A new narrative is taking root in the story of George Floyd and the former police officer convicted of murdering him.
It is manifesting on online message boards, where Floyd is called a “drug addict” and “career criminal” who died of an overdose, not by the knee of Derek Chauvin. Social media posts say Chauvin was a victim of mob justice and a corrupt legal system. Earlier this year, Elon Musk, one of Donald Trump’s closest allies, elevated a petition asking the president to pardon Chauvin.
A Minnesota Star Tribune analysis found this counternarrative is shaped by reports from conservative media stars like Tucker Carlson, Ben Shapiro and others, along with Minnesota-based right-wing site Alpha News. Some of the claims central to the new story were first raised at trial and are now getting renewed attention. Others are blatantly false or lacking critical context. (Read the full story on the evolution of these claims and their veracity here.) Below is a fact check on some of the popular assertions propelling the revisionist story of Floyd‘s murder and the aftermath.
Claim: George Floyd had a criminal history
Rating: True
In the days after Floyd‘s killing, Lt. Bob Kroll, then the head of the Minneapolis police union, sent a letter to rank-and-file members lamenting that the media would not report on Floyd‘s “violent criminal history.” Days later, political commentator Candace Owens published a video referring to Floyd as “an example of a violent criminal his entire life — up until the very last moment." Floyd‘s history of criminal convictions has since become a pillar of the right-wing media’s version of the Floyd story, including in a documentary produced by Liz Collin of Alpha News, who is married to Kroll.

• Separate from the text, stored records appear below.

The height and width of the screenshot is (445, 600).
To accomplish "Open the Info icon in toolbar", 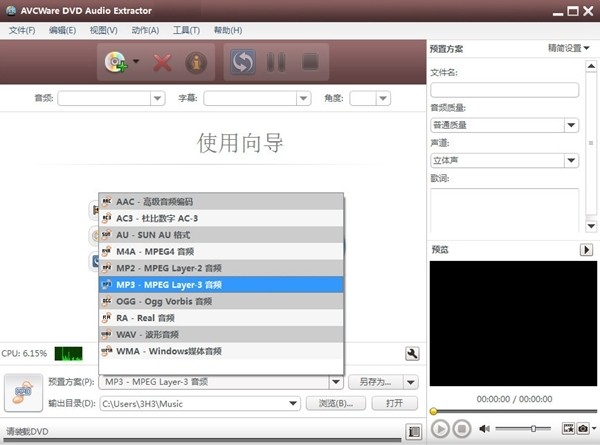I will 198,62.
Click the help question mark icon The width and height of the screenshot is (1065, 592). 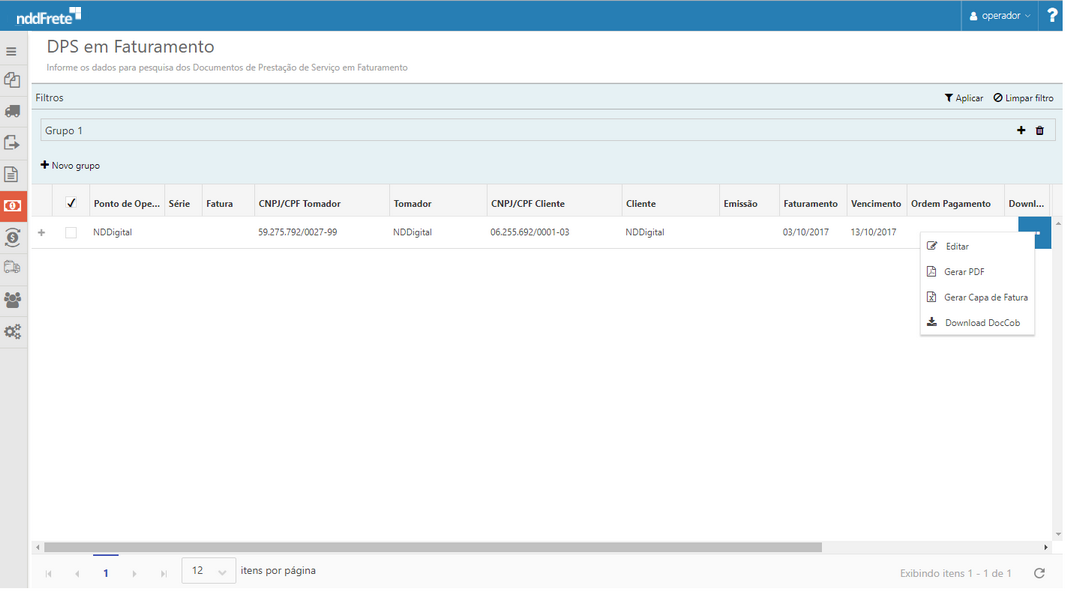point(1052,15)
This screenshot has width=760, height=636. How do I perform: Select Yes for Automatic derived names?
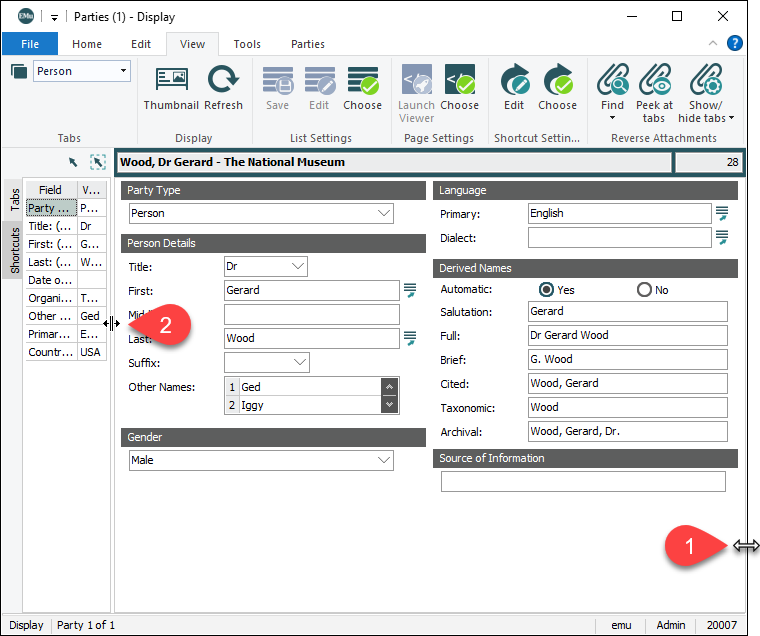pos(546,290)
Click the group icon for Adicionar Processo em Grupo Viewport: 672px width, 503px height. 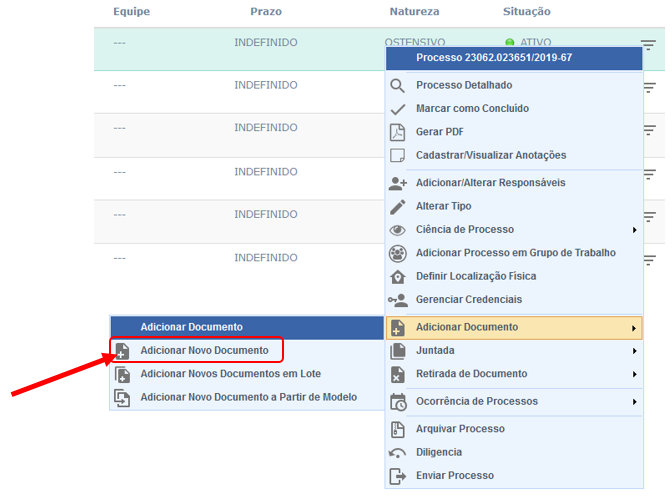(x=398, y=253)
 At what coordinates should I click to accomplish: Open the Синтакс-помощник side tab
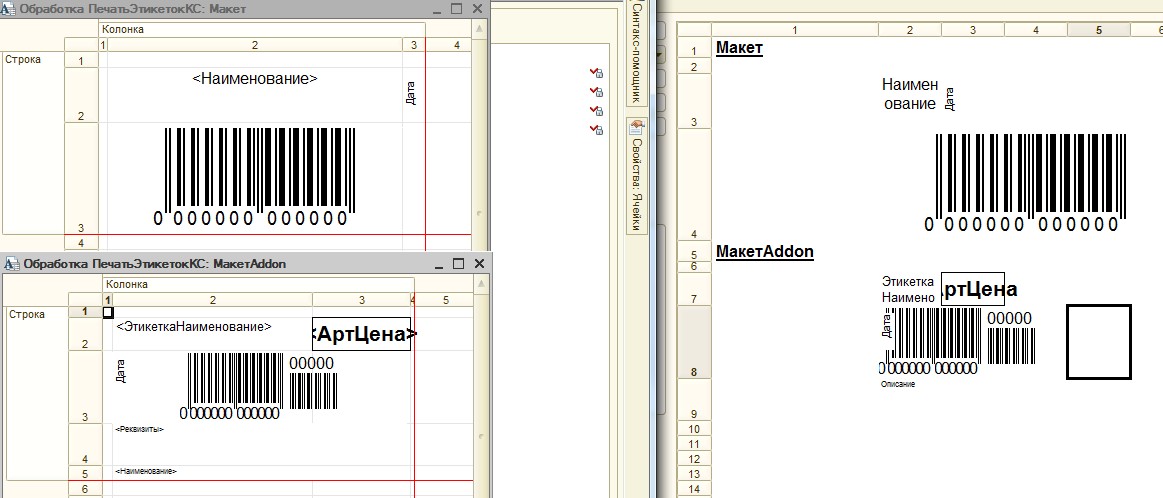point(635,52)
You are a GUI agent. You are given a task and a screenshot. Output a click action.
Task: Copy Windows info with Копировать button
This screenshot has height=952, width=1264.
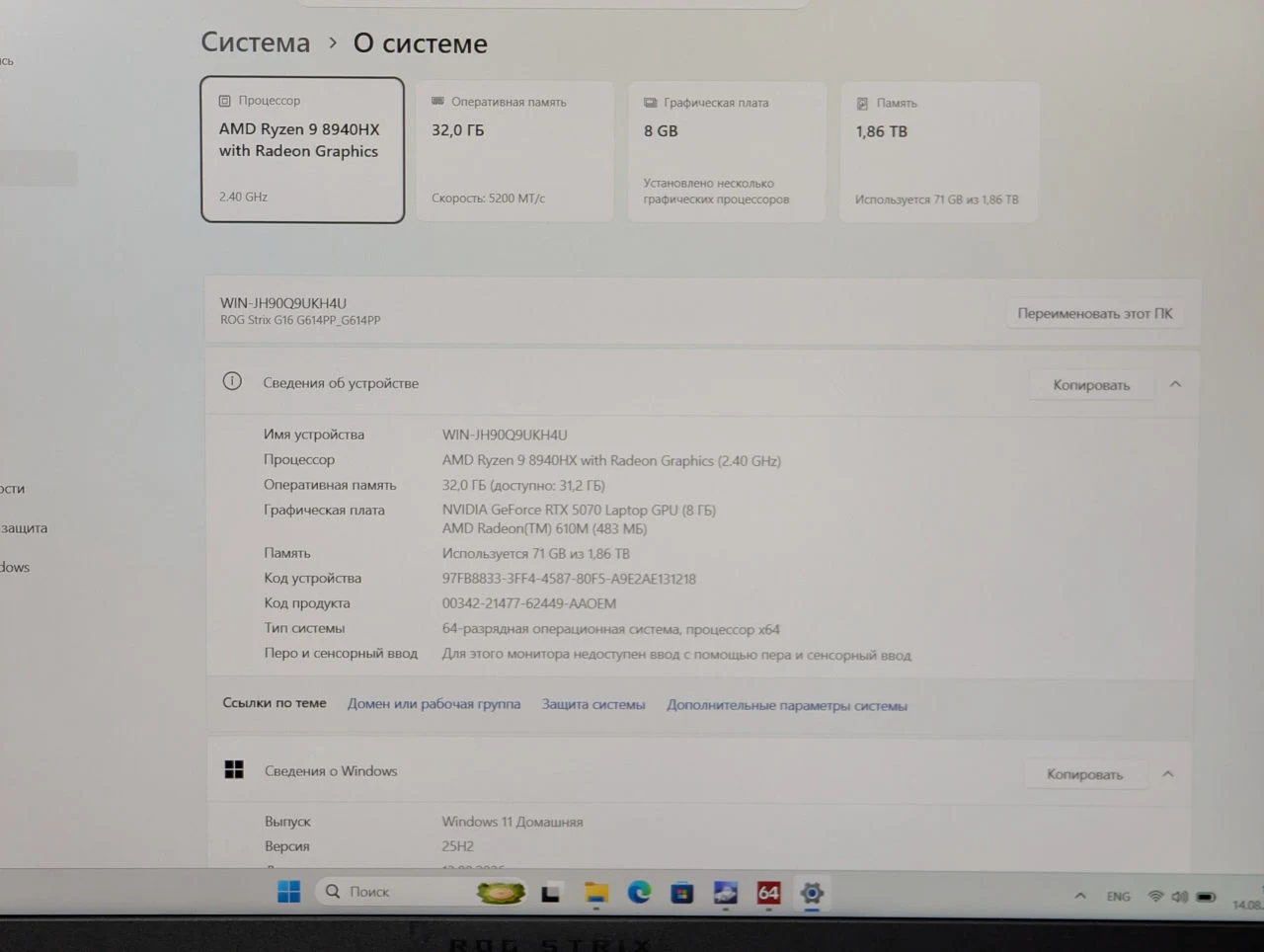1084,774
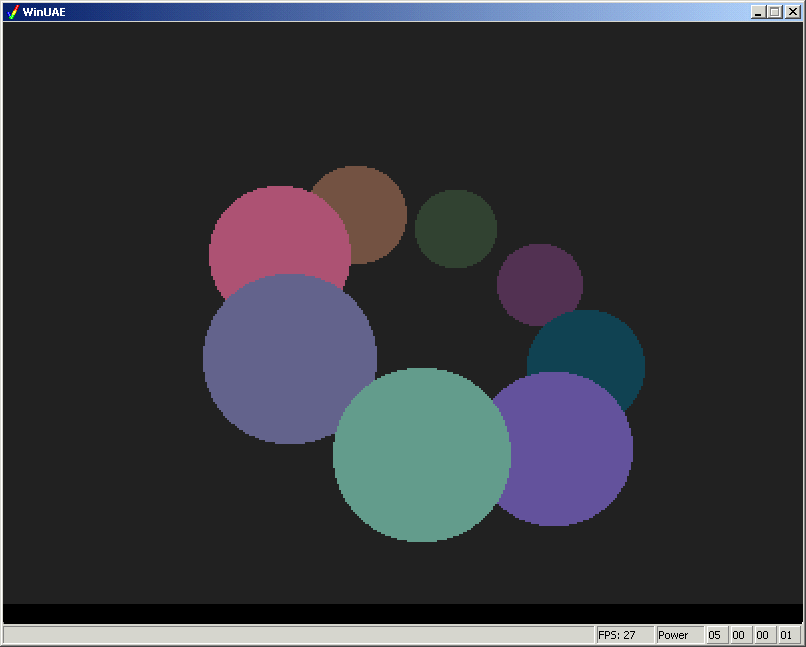Minimize the WinUAE window
The width and height of the screenshot is (806, 647).
[x=759, y=12]
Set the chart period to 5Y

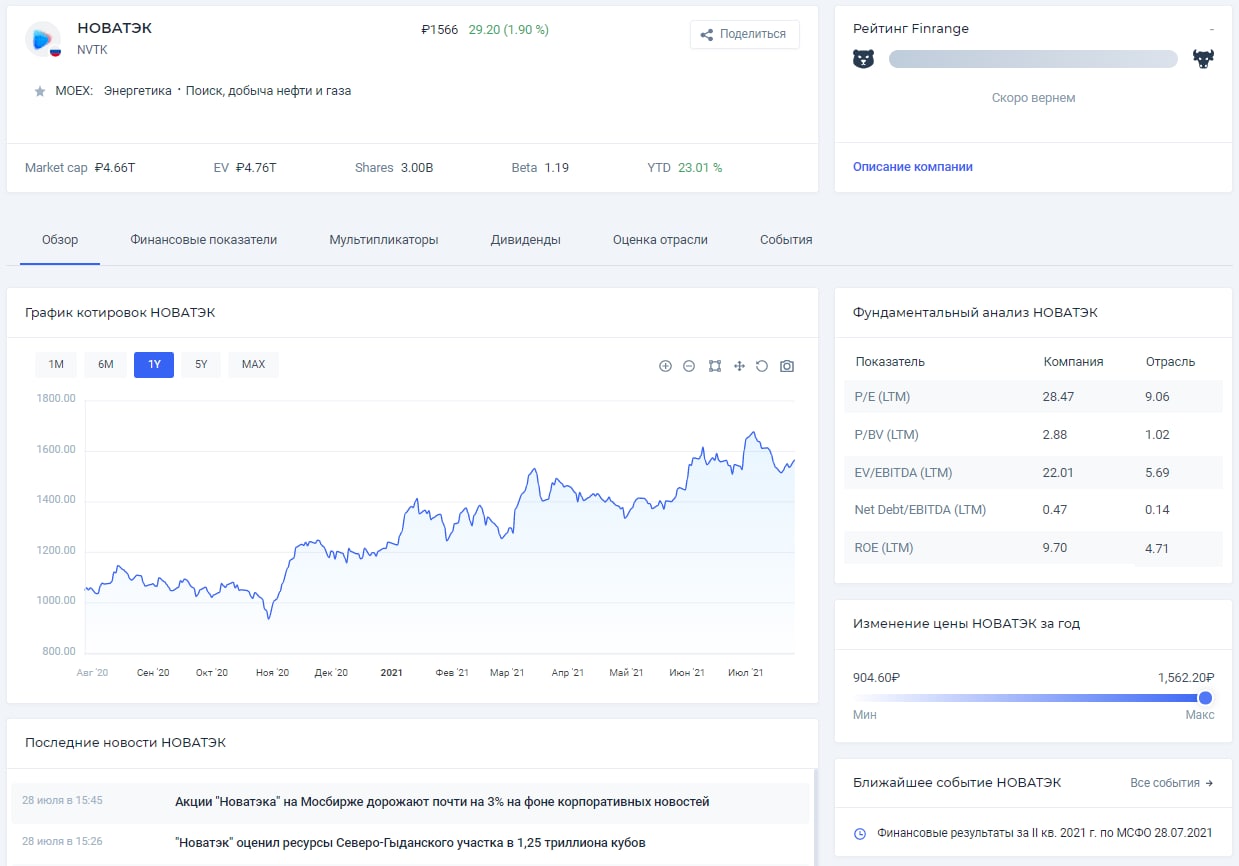[x=201, y=365]
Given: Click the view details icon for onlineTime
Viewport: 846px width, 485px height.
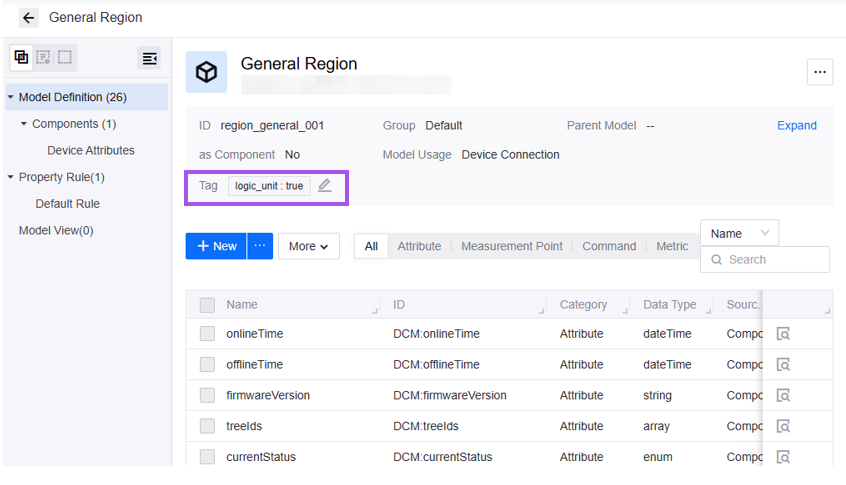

Though some posts exaggerate the extent, the central claim is true. From 1997 to 2009, Floyd had criminal convictions in his former home of Harris County, Texas, for felony robbery with a deadly weapon, theft and multiple drug-related cases, according to the county’s court database. He had no serious criminal convictions since living in Minnesota.
Some claims about Floyd‘s history are not true, including a meme that purports to show a photo of a pregnant woman beaten by Floyd. The woman in this photo is not Aracely Henriquez, as the post claims. It is a woman named Andrea Sicignano, who posted these images of her injuries after being assaulted in Madrid.
Floyd was convicted in a 2007 case of robbing a woman named Aracely Henriquez at gunpoint. However, there is no mention in court documents that she was pregnant, a claim made by Owens that has appeared in several viral posts.
Claim: The official autopsy report shows Floyd “was not murdered”
Rating: False
In an October 2023 video viewed more than 23 million times, Tucker Carlson said: “George Floyd, according to the official autopsy, was not murdered.” The popular right-wing host claimed that records show “conclusively” that Floyd died of a drug overdose, not by Chauvin’s knee. Carlson and others have since repeated this and similar claims. But this is false. The official medical examiner‘s report lists the manner of Floyd‘s death as a “homicide”— the medical term for a death caused by another person — and a jury convicted Chauvin of murder in April 2021.